Background: The heart is under the influence of neurotrophins (NTs) secreted from peripheral sympathetic nerves, including brain derived neurotrophic factor (BDNF). BDNF is indispensible for cardiac development and vascular wall integrity. Yet, whether BDNF signaling plays a role in governing cardiac function in response to stress is unclear.
Hypothesis: BDNF signaling contributes to maintain proper cardiac structure/function in pressure overloaded mice.

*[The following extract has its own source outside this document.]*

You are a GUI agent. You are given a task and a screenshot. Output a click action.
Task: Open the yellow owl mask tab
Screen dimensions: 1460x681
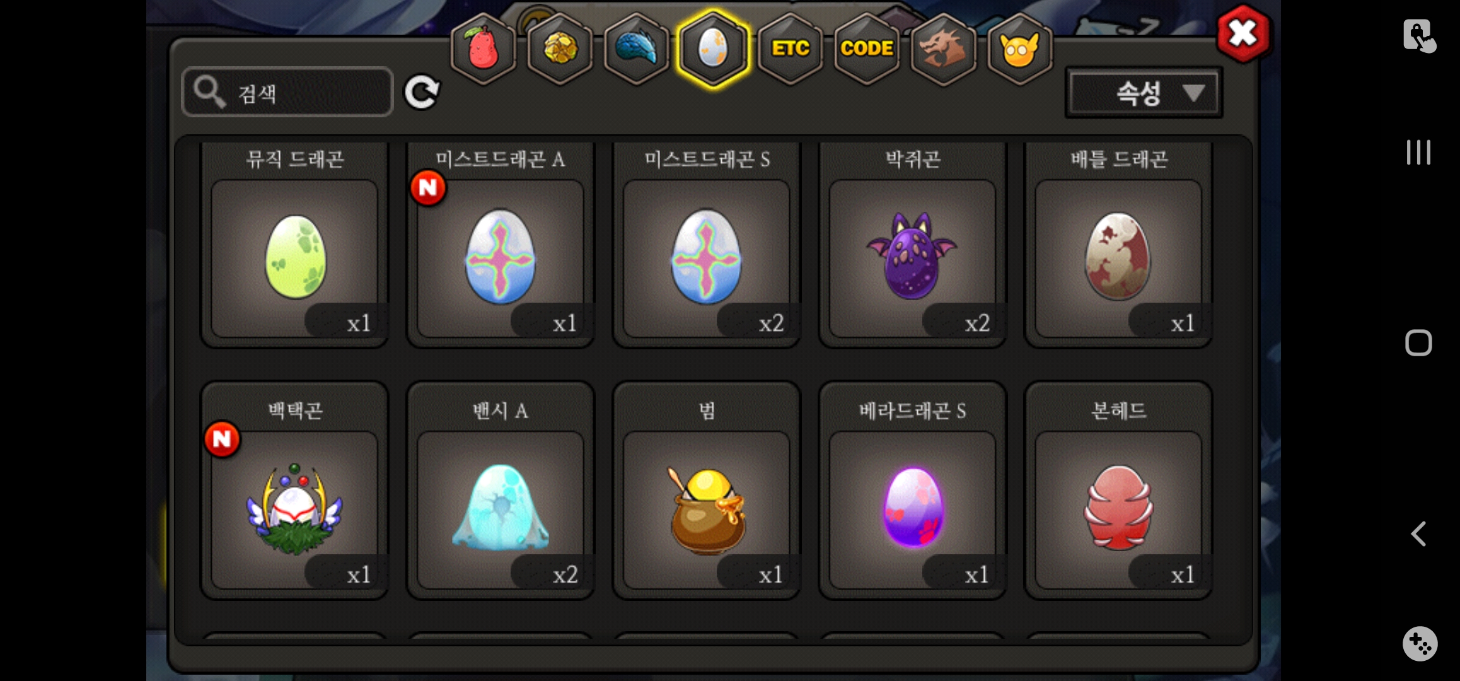pyautogui.click(x=1019, y=49)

Results: BDNF expression is markedly down-regulated in hearts subjected to transverse aortic constriction (TAC). Cardiac specific over-expression of BDNF (BDNF-TG) or administration of a BDNF-mimetic agonist (LM22A-4) preserved cardiac function against pressure overload. In contrast, cardiac-selective deletion of the BDNF receptor, Tropomyosin related kinase receptor B (TrkB), further exacerbated heart failure. In neurons, BDNF up-regulates Peroxisome proliferator-activated receptor gamma coactivator 1-alpha (PGC-1α) that regulates energy metabolism and mitochondrial function/biogenesis. Oxidative stress is a major negative modulator of PGC-1a expression/activity. Exposing neonatal rat ventricular myocytes (NRVMs) to hydrogen peroxide downregulated PGC-1α, and BDNF restored it to normal levels, with a concomitant up-regulation of downstream genes involved in both mitochondrial biogenesis and oxidative stress, resulting in attenuated ROS production and increased mitochondrial biogenesis. Consistent with the cultured myocyte findings, PGC-1α and downstream genes were up-regulated in BDNF-TG mice subjected to TAC, associated with attenuated oxidative stress and improved mitochondrial biogenesis; whereas TrkB-/- mice subjected to TAC displayed further decreased PGC-1α expression with worsened oxidative stress and impaired mitochondrial biogenesis.
Conclusion: Our data show that BDNF confers protection against pressure overload via enhanced PGC-1α signaling that in turn prevents oxidative stress and improves mitochondrial biogenesis. Our data suggest BDNF/trkB is a promising new therapeutic avenue to prevent or retard heart failure.